EXTRAIT SOURCE:
>>>>>
Ca, c'est mauvais signe. Le voyant devrait rester jaune (clignotant ou pas, je ne sais plus), pas vert ça c'est sûr (le voyant vert c'est quand la connexion se fait avec une box ou autre modem).

Tu peux toujours essayer le reset (pointe d'un trombone dans le petit trou) et la brancher en direct sur une prise (pas de multiprise) mais je doute quand même que ça règle ton souci. Amha ta borne est HS.


----------



## Anonyme (6 Mai 2013)

Bonjour,

 une question très bête : as-tu configuré la borne pour qu'elle se connecte à ton routeur wifi ?

Si non, ça ne risque pas de marcher, et il est normal que tu ne la voies pas dans Utilitaire Airport : elle ne sera visible que quand tu la connecteras par câble Ethernet, le temps de la configurer correctement.


----------



## Osborne (6 Mai 2013)

Renaud31 a dit:


> Bonjour,
> 
> une question très bête : as-tu configuré la borne pour qu'elle se connecte à ton routeur wifi ?
> 
> Si non, ça ne risque pas de marcher, et il est normal que tu ne la voies pas dans Utilitaire Airport : elle ne sera visible que quand tu la connecteras par câble Ethernet, le temps de la configurer correctement.



euh... là tu me poses une colle  !
Comment configurer la borne AE pour mon modem wifi ? Quelle manip dois-je faire ?
<<<<<
LIGNES DE DONNÉES:
>>>>>
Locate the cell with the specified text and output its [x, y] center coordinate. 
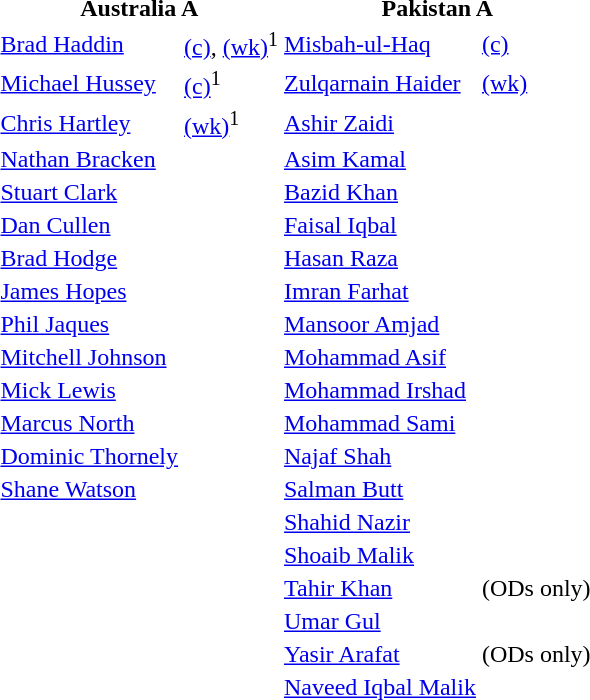
Asim Kamal [380, 159]
Ashir Zaidi [380, 123]
Salman Butt [380, 489]
Imran Farhat [380, 291]
Mohammad Sami [380, 423]
Hasan Raza [380, 258]
Yasir Arafat [380, 654]
Umar Gul [380, 621]
Mohammad Asif [380, 357]
Shahid Nazir [380, 522]
(c), (wk)1 [232, 44]
Najaf Shah [380, 456]
Mohammad Irshad [380, 390]
Mansoor Amjad [380, 324]
Misbah-ul-Haq [380, 44]
Tahir Khan [380, 588]
Faisal Iqbal [380, 225]
(c)1 [232, 83]
(wk)1 [232, 123]
Zulqarnain Haider [380, 83]
Bazid Khan [380, 192]
Shoaib Malik [380, 555]
Detect which cell encompasses the target text, then output its [X, Y] center coordinate. 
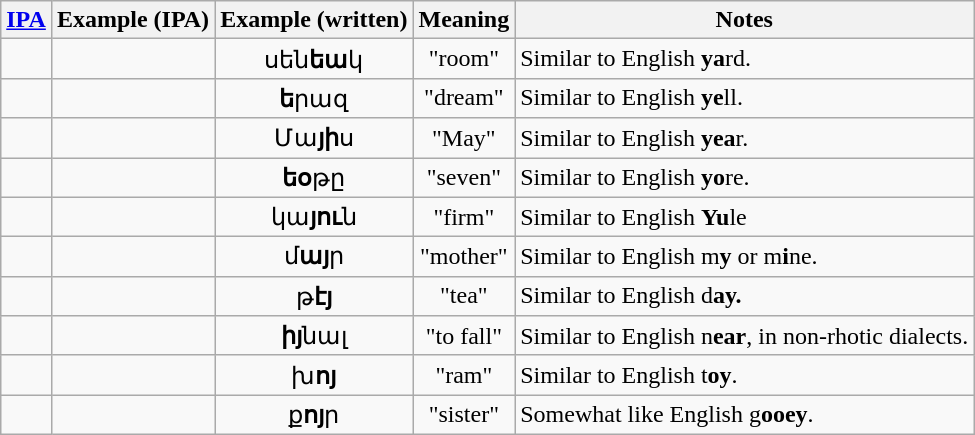
Example (IPA) [132, 20]
սենեակ [314, 59]
Somewhat like English gooey. [744, 415]
Similar to English year. [744, 138]
Similar to English yore. [744, 178]
եօթը [314, 178]
թէյ [314, 296]
"ram" [464, 375]
"tea" [464, 296]
"seven" [464, 178]
իյնալ [314, 336]
Notes [744, 20]
"mother" [464, 257]
Similar to English near, in non-rhotic dialects. [744, 336]
"sister" [464, 415]
Similar to English yell. [744, 98]
IPA [26, 20]
"room" [464, 59]
Meaning [464, 20]
Similar to English toy. [744, 375]
մայր [314, 257]
Similar to English yard. [744, 59]
խոյ [314, 375]
Similar to English Yule [744, 217]
"dream" [464, 98]
"to fall" [464, 336]
կայուն [314, 217]
երազ [314, 98]
"firm" [464, 217]
Example (written) [314, 20]
"May" [464, 138]
Similar to English my or mine. [744, 257]
Similar to English day. [744, 296]
Մայիս [314, 138]
քոյր [314, 415]
Extract the [x, y] coordinate from the center of the cell holding the provided text.  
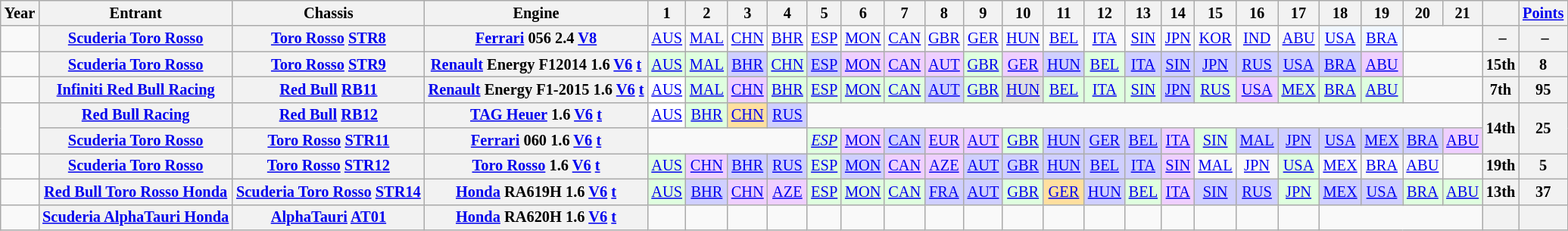
15 [1216, 13]
TAG Heuer 1.6 V6 t [536, 115]
12 [1105, 13]
3 [748, 13]
13th [1501, 192]
14th [1501, 127]
Entrant [136, 13]
Year [20, 13]
Renault Energy F1-2015 1.6 V6 t [536, 89]
IND [1257, 39]
1 [666, 13]
Infiniti Red Bull Racing [136, 89]
25 [1543, 127]
95 [1543, 89]
Honda RA620H 1.6 V6 t [536, 217]
15th [1501, 64]
AlphaTauri AT01 [329, 217]
FRA [944, 192]
10 [1023, 13]
19th [1501, 166]
13 [1143, 13]
EUR [944, 141]
Ferrari 056 2.4 V8 [536, 39]
Toro Rosso STR12 [329, 166]
Toro Rosso STR9 [329, 64]
16 [1257, 13]
7 [904, 13]
Engine [536, 13]
Red Bull RB11 [329, 89]
37 [1543, 192]
7th [1501, 89]
18 [1340, 13]
Toro Rosso STR11 [329, 141]
Toro Rosso STR8 [329, 39]
9 [984, 13]
Red Bull Toro Rosso Honda [136, 192]
19 [1383, 13]
17 [1299, 13]
Renault Energy F12014 1.6 V6 t [536, 64]
14 [1178, 13]
KOR [1216, 39]
Chassis [329, 13]
Red Bull RB12 [329, 115]
2 [707, 13]
20 [1423, 13]
Honda RA619H 1.6 V6 t [536, 192]
Ferrari 060 1.6 V6 t [536, 141]
6 [863, 13]
Red Bull Racing [136, 115]
21 [1463, 13]
Toro Rosso 1.6 V6 t [536, 166]
Points [1543, 13]
Scuderia Toro Rosso STR14 [329, 192]
4 [787, 13]
11 [1064, 13]
Scuderia AlphaTauri Honda [136, 217]
Pinpoint the cell where the given text exists, returning its [x, y] midpoint coordinate. 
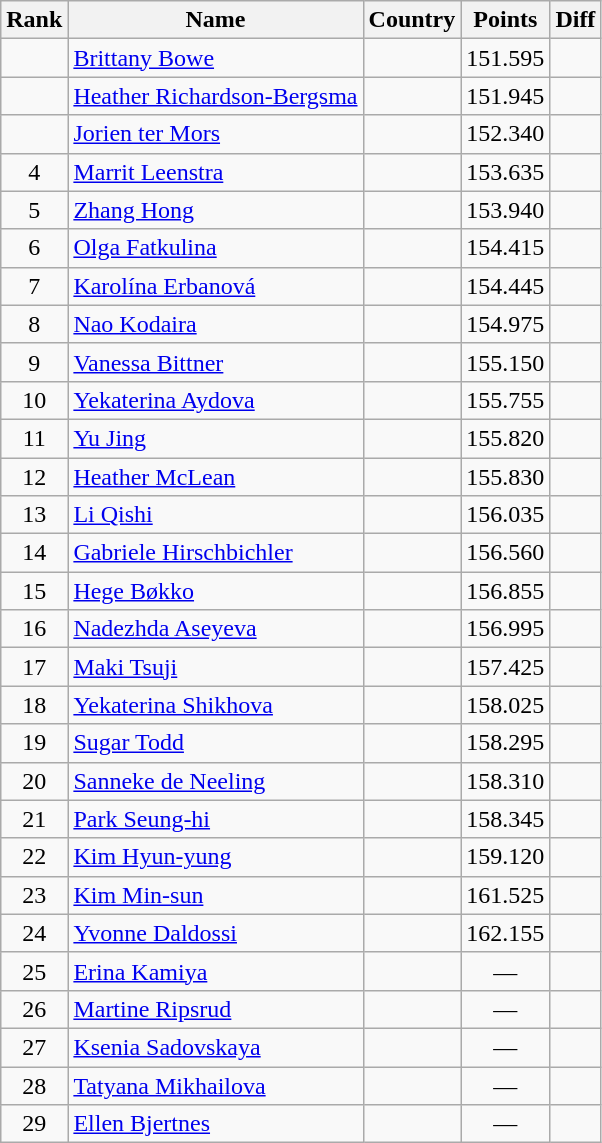
155.830 [506, 477]
Marrit Leenstra [216, 172]
151.945 [506, 96]
156.035 [506, 515]
Jorien ter Mors [216, 134]
6 [34, 248]
Points [506, 20]
9 [34, 362]
Sanneke de Neeling [216, 781]
Vanessa Bittner [216, 362]
158.310 [506, 781]
Heather Richardson-Bergsma [216, 96]
154.445 [506, 286]
11 [34, 438]
Yvonne Daldossi [216, 933]
153.635 [506, 172]
152.340 [506, 134]
Yu Jing [216, 438]
Kim Hyun-yung [216, 857]
16 [34, 629]
Nadezhda Aseyeva [216, 629]
Diff [576, 20]
Brittany Bowe [216, 58]
162.155 [506, 933]
29 [34, 1124]
5 [34, 210]
22 [34, 857]
23 [34, 895]
Karolína Erbanová [216, 286]
Nao Kodaira [216, 324]
155.150 [506, 362]
12 [34, 477]
19 [34, 743]
20 [34, 781]
157.425 [506, 667]
26 [34, 1009]
156.855 [506, 591]
151.595 [506, 58]
Rank [34, 20]
Erina Kamiya [216, 971]
21 [34, 819]
Li Qishi [216, 515]
15 [34, 591]
Country [412, 20]
25 [34, 971]
154.415 [506, 248]
Heather McLean [216, 477]
155.755 [506, 400]
154.975 [506, 324]
27 [34, 1047]
158.345 [506, 819]
159.120 [506, 857]
24 [34, 933]
156.995 [506, 629]
153.940 [506, 210]
Sugar Todd [216, 743]
158.295 [506, 743]
28 [34, 1085]
158.025 [506, 705]
161.525 [506, 895]
Ksenia Sadovskaya [216, 1047]
Maki Tsuji [216, 667]
Gabriele Hirschbichler [216, 553]
Yekaterina Shikhova [216, 705]
Martine Ripsrud [216, 1009]
Name [216, 20]
Yekaterina Aydova [216, 400]
14 [34, 553]
4 [34, 172]
17 [34, 667]
155.820 [506, 438]
Hege Bøkko [216, 591]
7 [34, 286]
13 [34, 515]
10 [34, 400]
Ellen Bjertnes [216, 1124]
Kim Min-sun [216, 895]
Olga Fatkulina [216, 248]
Tatyana Mikhailova [216, 1085]
8 [34, 324]
18 [34, 705]
Park Seung-hi [216, 819]
156.560 [506, 553]
Zhang Hong [216, 210]
Find where the given text appears and provide that cell's center as [x, y] coordinate. 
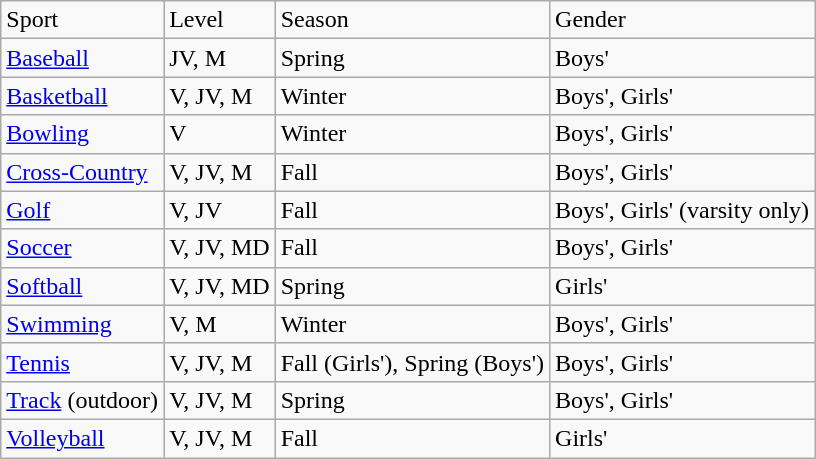
Season [412, 20]
Baseball [82, 58]
Fall (Girls'), Spring (Boys') [412, 362]
V, JV [220, 210]
V [220, 134]
Gender [682, 20]
JV, M [220, 58]
Swimming [82, 324]
Basketball [82, 96]
Bowling [82, 134]
Golf [82, 210]
Softball [82, 286]
Track (outdoor) [82, 400]
Level [220, 20]
V, M [220, 324]
Sport [82, 20]
Soccer [82, 248]
Boys' [682, 58]
Boys', Girls' (varsity only) [682, 210]
Tennis [82, 362]
Cross-Country [82, 172]
Volleyball [82, 438]
Detect which cell encompasses the target text, then output its [x, y] center coordinate. 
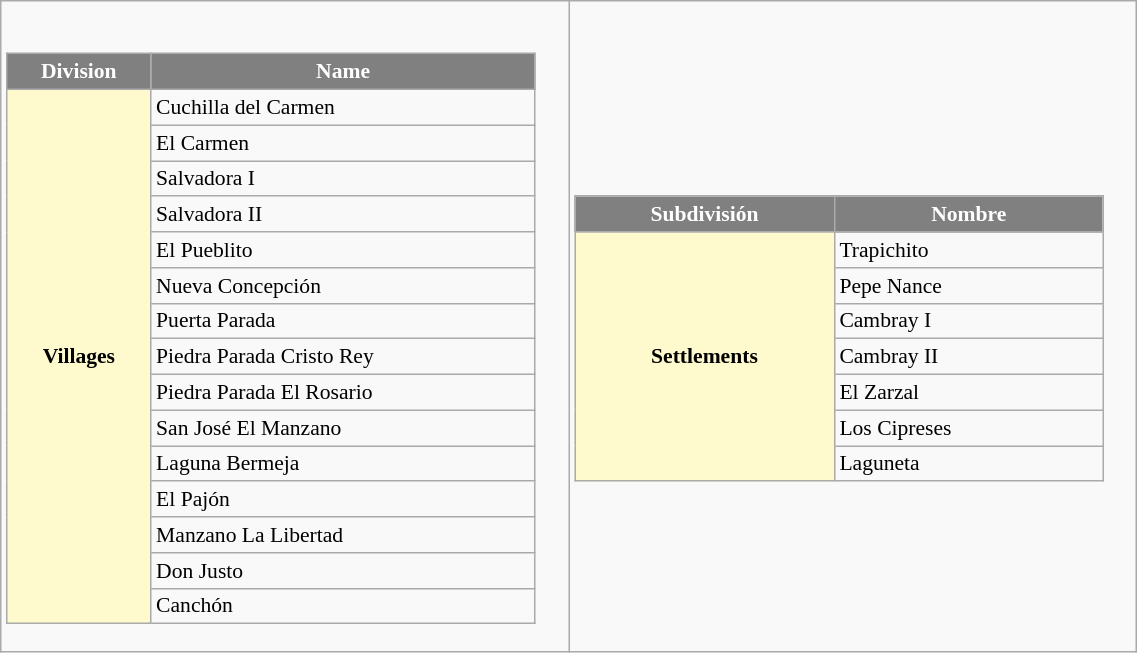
<<<<<
CONSIGNES:
**1)** D'après l'extrait source, dans quel cas le voyant de la borne est-il vert ?
**2)** Indiquez si chacune des affirmations suivantes concorde avec l'extrait source, en répondant par oui ou non et en citant les mots décisifs de l'extrait. (a) Le reset se fait avec un trombone. (b) Il est conseillé de brancher la borne sur une multiprise. (c) Une borne non configurée apparaît dans Utilitaire Airport sans câble.

RÉPONSES RÉDIGÉES:
**1)** Quand la connexion se fait avec une box ou autre modem.

**2)**
(a) Oui : « pointe d'un trombone dans le petit trou ».
(b) Non : « la brancher en direct sur une prise (pas de multiprise) ».
(c) Non : « elle ne sera visible que quand tu la connecteras par câble Ethernet ».